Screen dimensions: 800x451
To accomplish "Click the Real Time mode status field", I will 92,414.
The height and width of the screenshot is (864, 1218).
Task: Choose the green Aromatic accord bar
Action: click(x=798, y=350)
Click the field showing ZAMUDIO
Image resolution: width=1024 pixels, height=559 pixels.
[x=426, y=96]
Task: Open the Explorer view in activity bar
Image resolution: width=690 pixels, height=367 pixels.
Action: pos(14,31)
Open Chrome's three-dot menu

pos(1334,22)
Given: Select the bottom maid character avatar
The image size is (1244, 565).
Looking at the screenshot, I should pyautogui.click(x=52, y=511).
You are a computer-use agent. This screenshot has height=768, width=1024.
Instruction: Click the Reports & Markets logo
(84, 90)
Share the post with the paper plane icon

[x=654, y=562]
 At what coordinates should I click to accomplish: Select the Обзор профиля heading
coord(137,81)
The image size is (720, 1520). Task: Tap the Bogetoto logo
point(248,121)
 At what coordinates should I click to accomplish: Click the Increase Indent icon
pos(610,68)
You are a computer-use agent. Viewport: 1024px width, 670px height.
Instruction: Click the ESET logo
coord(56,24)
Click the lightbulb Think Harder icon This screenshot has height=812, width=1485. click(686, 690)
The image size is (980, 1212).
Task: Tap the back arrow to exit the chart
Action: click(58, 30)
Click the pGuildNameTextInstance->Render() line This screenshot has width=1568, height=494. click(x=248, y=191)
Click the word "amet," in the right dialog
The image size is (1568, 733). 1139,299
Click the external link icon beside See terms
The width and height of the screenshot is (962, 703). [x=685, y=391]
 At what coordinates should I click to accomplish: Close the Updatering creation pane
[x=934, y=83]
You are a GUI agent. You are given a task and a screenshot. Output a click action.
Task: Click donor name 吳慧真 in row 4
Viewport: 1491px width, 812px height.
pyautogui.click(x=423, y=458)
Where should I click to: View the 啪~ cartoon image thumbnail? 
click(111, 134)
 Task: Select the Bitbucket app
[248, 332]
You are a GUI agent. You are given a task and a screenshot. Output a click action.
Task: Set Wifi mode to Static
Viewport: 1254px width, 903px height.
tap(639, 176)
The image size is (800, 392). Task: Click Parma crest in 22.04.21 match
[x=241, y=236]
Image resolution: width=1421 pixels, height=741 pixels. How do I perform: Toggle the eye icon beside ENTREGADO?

Work to do -
Put the lines of the records above into a numbered list, starting at the first line and ending with the line that contains "click(111, 134)". Omit blank lines.

Worked answer -
1. Screen dimensions: 800x451
2. To accomplish "Click the Real Time mode status field", I will 92,414.
3. The height and width of the screenshot is (864, 1218).
4. Task: Choose the green Aromatic accord bar
5. Action: click(x=798, y=350)
6. Click the field showing ZAMUDIO
7. Image resolution: width=1024 pixels, height=559 pixels.
8. [x=426, y=96]
9. Task: Open the Explorer view in activity bar
10. Image resolution: width=690 pixels, height=367 pixels.
11. Action: pos(14,31)
12. Open Chrome's three-dot menu
13. pos(1334,22)
14. Given: Select the bottom maid character avatar
15. The image size is (1244, 565).
16. Looking at the screenshot, I should pyautogui.click(x=52, y=511).
17. You are a computer-use agent. This screenshot has height=768, width=1024.
18. Instruction: Click the Reports & Markets logo
19. (84, 90)
20. Share the post with the paper plane icon
21. [x=654, y=562]
22.  At what coordinates should I click to accomplish: Select the Обзор профиля heading
23. coord(137,81)
24. The image size is (720, 1520). Task: Tap the Bogetoto logo
25. point(248,121)
26.  At what coordinates should I click to accomplish: Click the Increase Indent icon
27. pos(610,68)
28. You are a computer-use agent. Viewport: 1024px width, 670px height.
29. Instruction: Click the ESET logo
30. coord(56,24)
31. Click the lightbulb Think Harder icon This screenshot has height=812, width=1485. click(686, 690)
32. The image size is (980, 1212).
33. Task: Tap the back arrow to exit the chart
34. Action: click(58, 30)
35. Click the pGuildNameTextInstance->Render() line This screenshot has width=1568, height=494. click(x=248, y=191)
36. Click the word "amet," in the right dialog
37. The image size is (1568, 733). 1139,299
38. Click the external link icon beside See terms
39. The width and height of the screenshot is (962, 703). [x=685, y=391]
40.  At what coordinates should I click to accomplish: Close the Updatering creation pane
41. [x=934, y=83]
42. You are a GUI agent. You are given a task and a screenshot. Output a click action.
43. Task: Click donor name 吳慧真 in row 4
44. Viewport: 1491px width, 812px height.
45. pyautogui.click(x=423, y=458)
46. Where should I click to: View the 啪~ cartoon image thumbnail? 
47. click(111, 134)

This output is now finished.